YOUR GOAL: Write each line again exactly as it is, from the opening line of the records below through the one containing "Antique Auto Insurance (530, 2090)", and add nothing.

INFORMATION SUPPLIED:

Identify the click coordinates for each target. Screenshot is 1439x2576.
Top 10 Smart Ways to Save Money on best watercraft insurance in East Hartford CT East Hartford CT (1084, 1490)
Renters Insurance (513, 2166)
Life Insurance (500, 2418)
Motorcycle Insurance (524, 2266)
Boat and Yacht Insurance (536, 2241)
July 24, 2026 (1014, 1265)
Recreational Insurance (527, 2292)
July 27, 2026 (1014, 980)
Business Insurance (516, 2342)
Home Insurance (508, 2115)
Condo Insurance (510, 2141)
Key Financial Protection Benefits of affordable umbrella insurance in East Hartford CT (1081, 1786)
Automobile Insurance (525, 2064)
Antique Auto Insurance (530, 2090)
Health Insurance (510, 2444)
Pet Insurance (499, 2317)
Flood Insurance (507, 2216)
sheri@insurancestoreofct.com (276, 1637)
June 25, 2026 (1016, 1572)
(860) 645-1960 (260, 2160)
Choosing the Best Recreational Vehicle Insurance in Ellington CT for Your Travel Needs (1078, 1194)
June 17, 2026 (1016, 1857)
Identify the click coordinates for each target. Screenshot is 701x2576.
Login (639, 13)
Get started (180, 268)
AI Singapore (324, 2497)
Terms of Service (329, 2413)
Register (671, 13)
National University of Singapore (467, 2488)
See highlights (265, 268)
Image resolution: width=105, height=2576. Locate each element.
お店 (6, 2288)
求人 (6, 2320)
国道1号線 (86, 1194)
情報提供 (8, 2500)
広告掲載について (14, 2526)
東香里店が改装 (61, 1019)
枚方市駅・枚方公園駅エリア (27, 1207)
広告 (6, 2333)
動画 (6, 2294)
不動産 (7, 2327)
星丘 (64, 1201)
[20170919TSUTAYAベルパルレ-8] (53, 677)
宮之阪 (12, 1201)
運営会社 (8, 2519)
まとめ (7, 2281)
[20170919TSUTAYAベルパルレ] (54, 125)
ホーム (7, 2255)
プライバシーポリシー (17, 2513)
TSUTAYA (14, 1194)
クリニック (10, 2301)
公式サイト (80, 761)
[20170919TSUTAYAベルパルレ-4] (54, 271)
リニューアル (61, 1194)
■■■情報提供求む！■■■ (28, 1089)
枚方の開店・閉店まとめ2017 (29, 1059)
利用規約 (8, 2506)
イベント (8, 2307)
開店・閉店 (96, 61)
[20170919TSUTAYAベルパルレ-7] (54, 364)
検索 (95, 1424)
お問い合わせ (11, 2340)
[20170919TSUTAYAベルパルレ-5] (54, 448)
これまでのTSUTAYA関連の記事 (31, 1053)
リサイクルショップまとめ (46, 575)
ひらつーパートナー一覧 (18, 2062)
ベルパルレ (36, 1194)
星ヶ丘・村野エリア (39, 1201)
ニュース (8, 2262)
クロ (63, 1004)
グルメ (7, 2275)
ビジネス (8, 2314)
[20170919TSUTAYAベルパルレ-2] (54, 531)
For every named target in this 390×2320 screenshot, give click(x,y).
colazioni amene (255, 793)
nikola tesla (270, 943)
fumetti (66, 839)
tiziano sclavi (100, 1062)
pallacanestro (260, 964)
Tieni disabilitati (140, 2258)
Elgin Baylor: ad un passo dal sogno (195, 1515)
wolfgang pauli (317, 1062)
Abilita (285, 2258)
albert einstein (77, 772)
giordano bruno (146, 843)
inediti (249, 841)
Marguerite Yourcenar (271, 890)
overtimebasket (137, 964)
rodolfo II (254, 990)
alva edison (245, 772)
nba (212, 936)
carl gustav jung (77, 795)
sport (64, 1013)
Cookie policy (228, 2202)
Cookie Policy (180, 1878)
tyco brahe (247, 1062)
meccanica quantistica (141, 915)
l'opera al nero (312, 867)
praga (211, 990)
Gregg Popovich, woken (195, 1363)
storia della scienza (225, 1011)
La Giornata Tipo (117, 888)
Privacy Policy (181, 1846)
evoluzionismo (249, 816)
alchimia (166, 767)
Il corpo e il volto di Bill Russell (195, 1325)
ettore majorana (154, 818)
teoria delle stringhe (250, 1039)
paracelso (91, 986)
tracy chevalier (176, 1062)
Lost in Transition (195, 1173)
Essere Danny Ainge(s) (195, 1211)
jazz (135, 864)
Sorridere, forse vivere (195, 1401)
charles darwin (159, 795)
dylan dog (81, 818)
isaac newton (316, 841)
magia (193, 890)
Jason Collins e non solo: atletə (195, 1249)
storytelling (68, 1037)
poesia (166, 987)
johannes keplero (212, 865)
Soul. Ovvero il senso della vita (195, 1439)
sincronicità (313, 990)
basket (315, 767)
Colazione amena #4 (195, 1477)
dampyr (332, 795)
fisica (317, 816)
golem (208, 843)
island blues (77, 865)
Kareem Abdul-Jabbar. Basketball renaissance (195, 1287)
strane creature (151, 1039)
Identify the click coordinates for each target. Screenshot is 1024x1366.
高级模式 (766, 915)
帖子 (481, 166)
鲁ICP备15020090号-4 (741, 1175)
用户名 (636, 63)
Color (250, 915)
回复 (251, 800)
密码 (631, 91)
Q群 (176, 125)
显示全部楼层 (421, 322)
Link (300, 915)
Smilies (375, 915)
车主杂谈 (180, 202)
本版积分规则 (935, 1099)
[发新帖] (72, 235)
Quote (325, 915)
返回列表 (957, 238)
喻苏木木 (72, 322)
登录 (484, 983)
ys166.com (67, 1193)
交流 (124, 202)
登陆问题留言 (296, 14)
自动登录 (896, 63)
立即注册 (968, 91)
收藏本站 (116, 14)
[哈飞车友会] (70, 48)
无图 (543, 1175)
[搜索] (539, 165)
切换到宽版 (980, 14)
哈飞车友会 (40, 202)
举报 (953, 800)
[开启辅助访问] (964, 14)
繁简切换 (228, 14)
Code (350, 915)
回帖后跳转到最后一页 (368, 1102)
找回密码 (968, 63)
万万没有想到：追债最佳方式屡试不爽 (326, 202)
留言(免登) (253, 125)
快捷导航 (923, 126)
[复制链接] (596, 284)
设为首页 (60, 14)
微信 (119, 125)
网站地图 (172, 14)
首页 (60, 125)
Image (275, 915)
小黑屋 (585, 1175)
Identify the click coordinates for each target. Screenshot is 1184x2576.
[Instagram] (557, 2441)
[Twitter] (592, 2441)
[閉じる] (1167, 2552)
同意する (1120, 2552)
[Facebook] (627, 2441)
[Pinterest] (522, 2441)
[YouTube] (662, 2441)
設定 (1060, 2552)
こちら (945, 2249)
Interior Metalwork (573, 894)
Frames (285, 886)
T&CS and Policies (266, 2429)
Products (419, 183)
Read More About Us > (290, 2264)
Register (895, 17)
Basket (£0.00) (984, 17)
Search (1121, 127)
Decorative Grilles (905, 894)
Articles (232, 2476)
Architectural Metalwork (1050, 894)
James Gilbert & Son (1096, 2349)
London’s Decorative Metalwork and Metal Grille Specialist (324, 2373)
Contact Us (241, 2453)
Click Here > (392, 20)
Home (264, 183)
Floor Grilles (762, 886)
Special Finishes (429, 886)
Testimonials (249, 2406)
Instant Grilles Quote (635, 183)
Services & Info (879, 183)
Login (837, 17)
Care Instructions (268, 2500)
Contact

REPLY TO THE TASK:
Identify the click coordinates for each target. Screenshot is 1439x2576.
Top 10 Smart Ways to Save Money on best watercraft insurance in East Hartford CT East Hartford CT (1084, 1490)
Renters Insurance (513, 2166)
Life Insurance (500, 2418)
Motorcycle Insurance (524, 2266)
Boat and Yacht Insurance (536, 2241)
July 24, 2026 (1014, 1265)
Recreational Insurance (527, 2292)
July 27, 2026 (1014, 980)
Business Insurance (516, 2342)
Home Insurance (508, 2115)
Condo Insurance (510, 2141)
Key Financial Protection Benefits of affordable umbrella insurance in East Hartford CT (1081, 1786)
Automobile Insurance (525, 2064)
Antique Auto Insurance (530, 2090)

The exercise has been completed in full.